EXERCISE OBJECTIVE
Where the records below reach the line containing "The image size is (351, 161).", start transcribing, and end with the line containing "The height and width of the screenshot is (244, 456).", exactly and with nothing else added.

RECORDS SHOWN
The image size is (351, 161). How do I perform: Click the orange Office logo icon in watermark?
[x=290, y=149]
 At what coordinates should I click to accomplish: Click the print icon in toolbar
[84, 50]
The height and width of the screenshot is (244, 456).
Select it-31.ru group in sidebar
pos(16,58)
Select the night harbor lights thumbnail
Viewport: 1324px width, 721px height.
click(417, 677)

==

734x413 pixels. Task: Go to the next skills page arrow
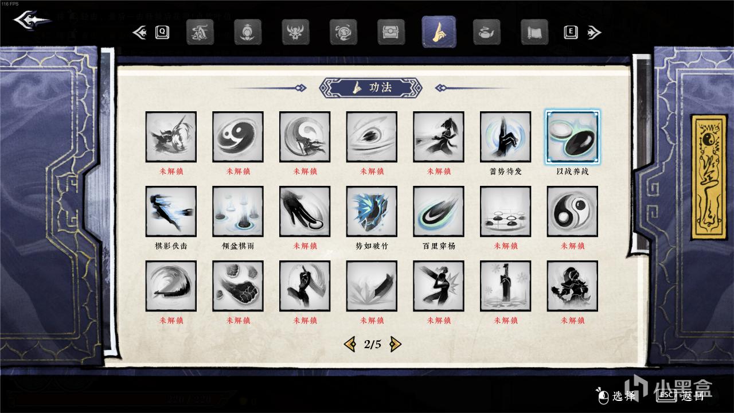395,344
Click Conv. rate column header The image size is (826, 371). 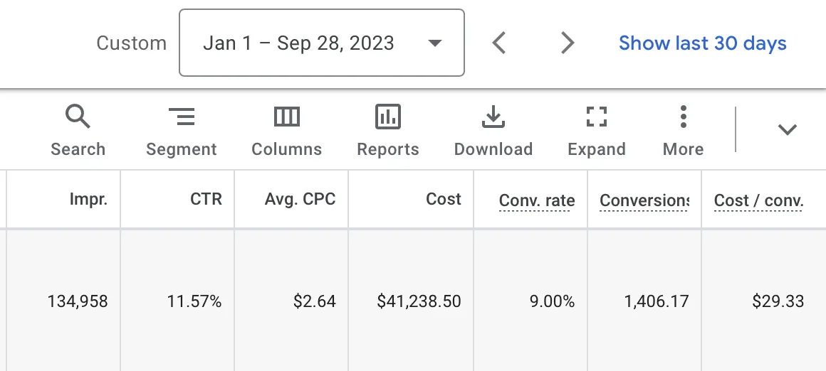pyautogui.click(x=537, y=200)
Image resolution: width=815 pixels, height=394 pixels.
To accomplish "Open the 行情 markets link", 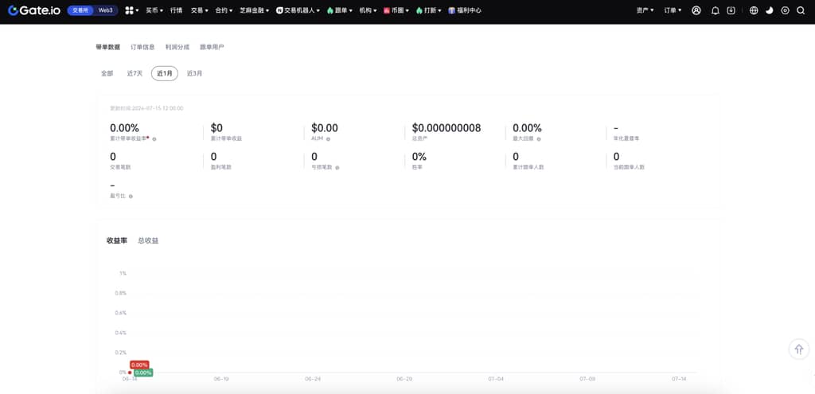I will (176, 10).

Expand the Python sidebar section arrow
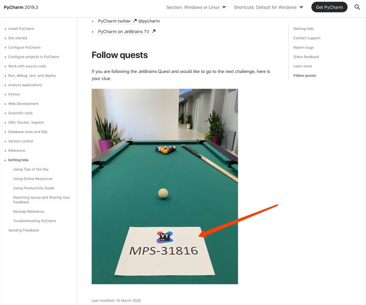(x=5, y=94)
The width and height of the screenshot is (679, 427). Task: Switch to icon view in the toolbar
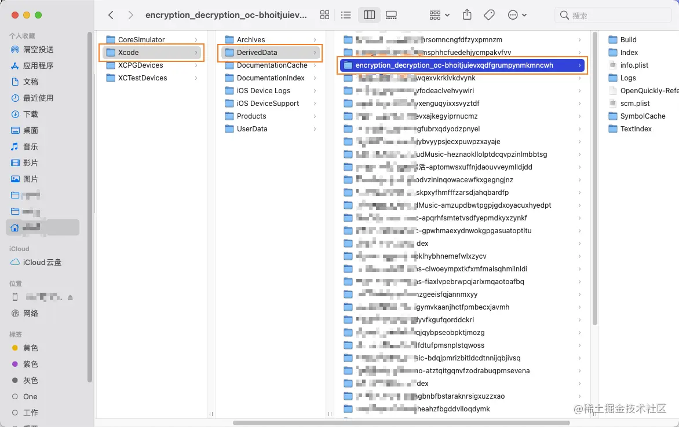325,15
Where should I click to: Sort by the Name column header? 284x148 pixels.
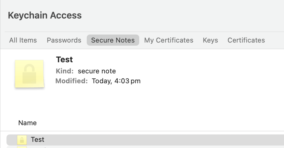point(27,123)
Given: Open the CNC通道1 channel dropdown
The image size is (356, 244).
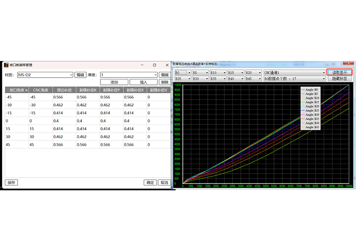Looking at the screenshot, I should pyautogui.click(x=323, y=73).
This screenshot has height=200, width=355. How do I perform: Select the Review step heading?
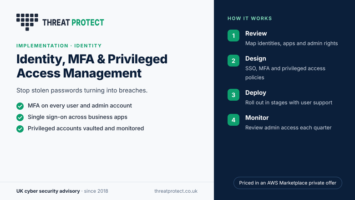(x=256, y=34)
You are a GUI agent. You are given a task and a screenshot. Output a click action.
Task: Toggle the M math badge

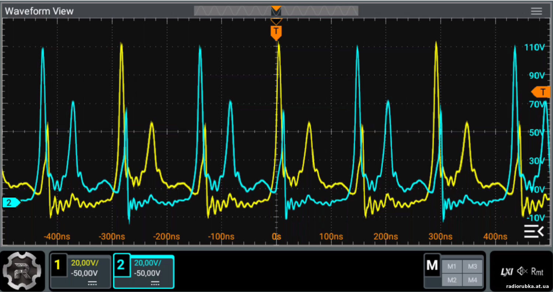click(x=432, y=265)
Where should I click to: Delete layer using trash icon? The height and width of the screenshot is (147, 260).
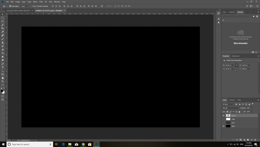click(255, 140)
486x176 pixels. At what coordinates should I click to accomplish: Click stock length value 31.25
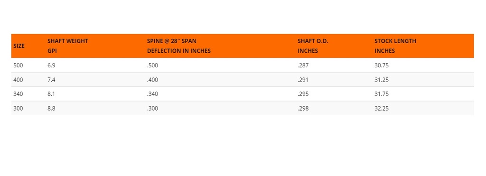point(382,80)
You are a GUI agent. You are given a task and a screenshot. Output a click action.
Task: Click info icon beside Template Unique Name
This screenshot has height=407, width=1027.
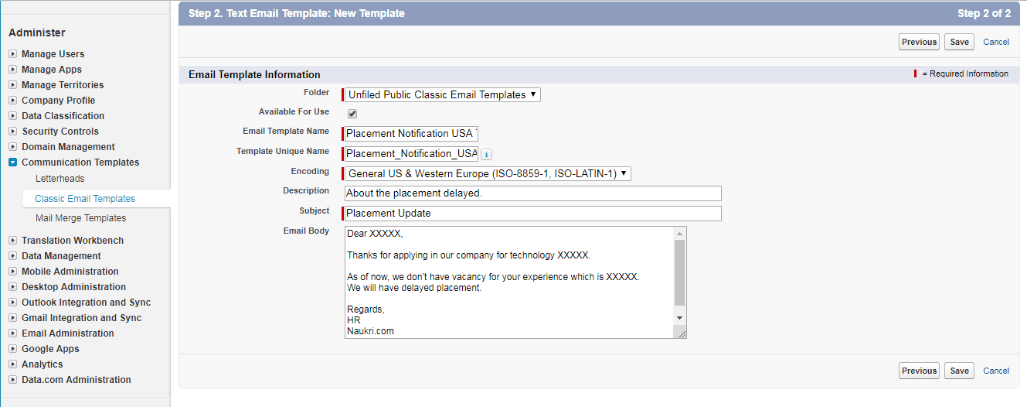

---

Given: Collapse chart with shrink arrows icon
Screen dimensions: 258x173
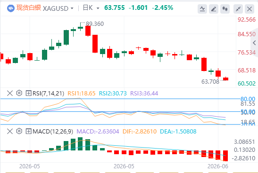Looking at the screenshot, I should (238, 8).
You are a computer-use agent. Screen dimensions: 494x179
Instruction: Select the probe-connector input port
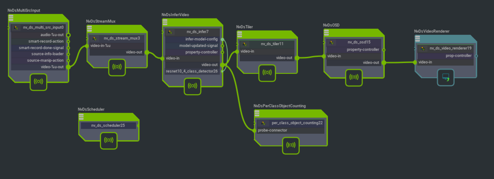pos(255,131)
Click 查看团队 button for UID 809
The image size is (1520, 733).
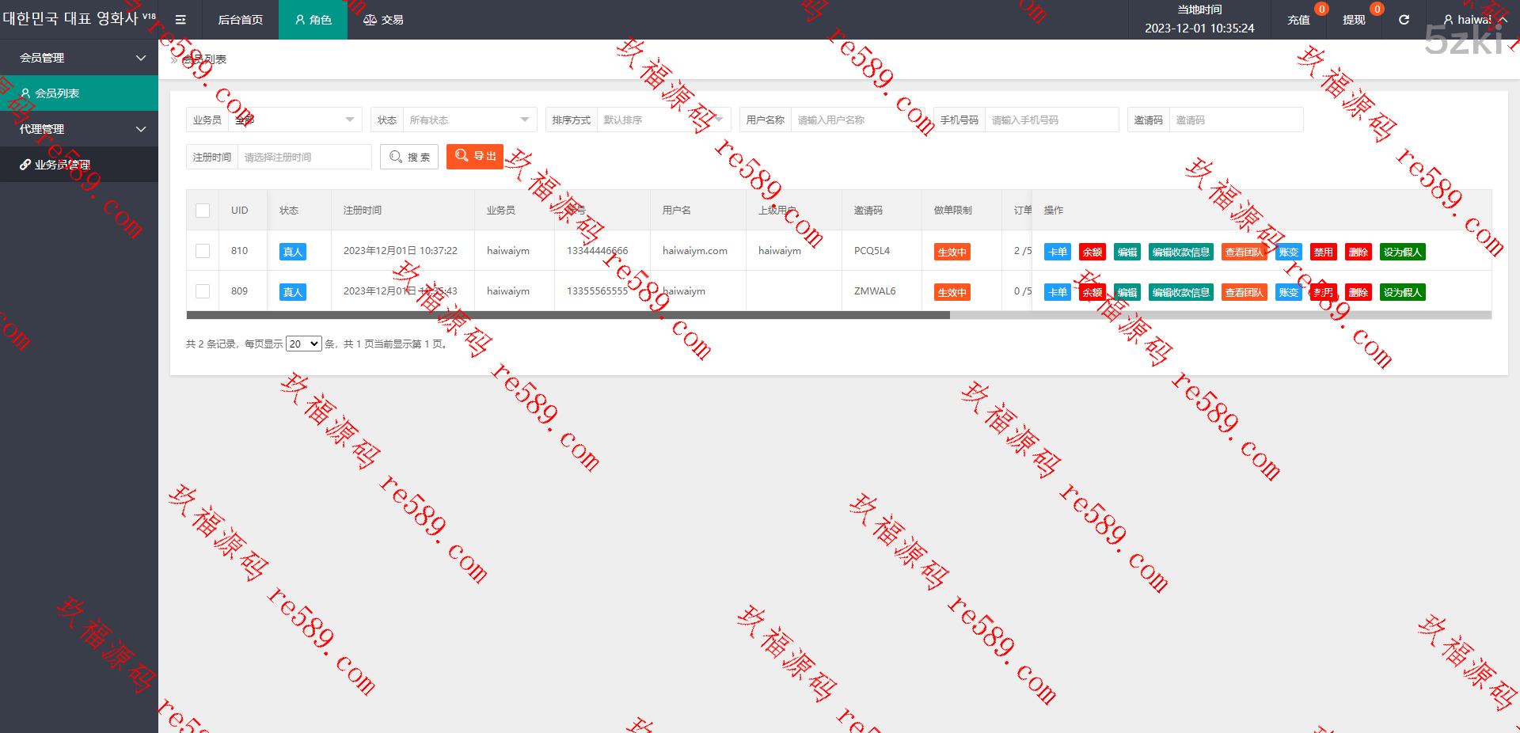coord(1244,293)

RESPONSE TO THE TASK
The image size is (351, 161). How do I perform: Click the orange Office logo icon in watermark?
[x=290, y=149]
 At what coordinates should I click to accomplish: Click the print icon in toolbar
[84, 50]
The height and width of the screenshot is (244, 456).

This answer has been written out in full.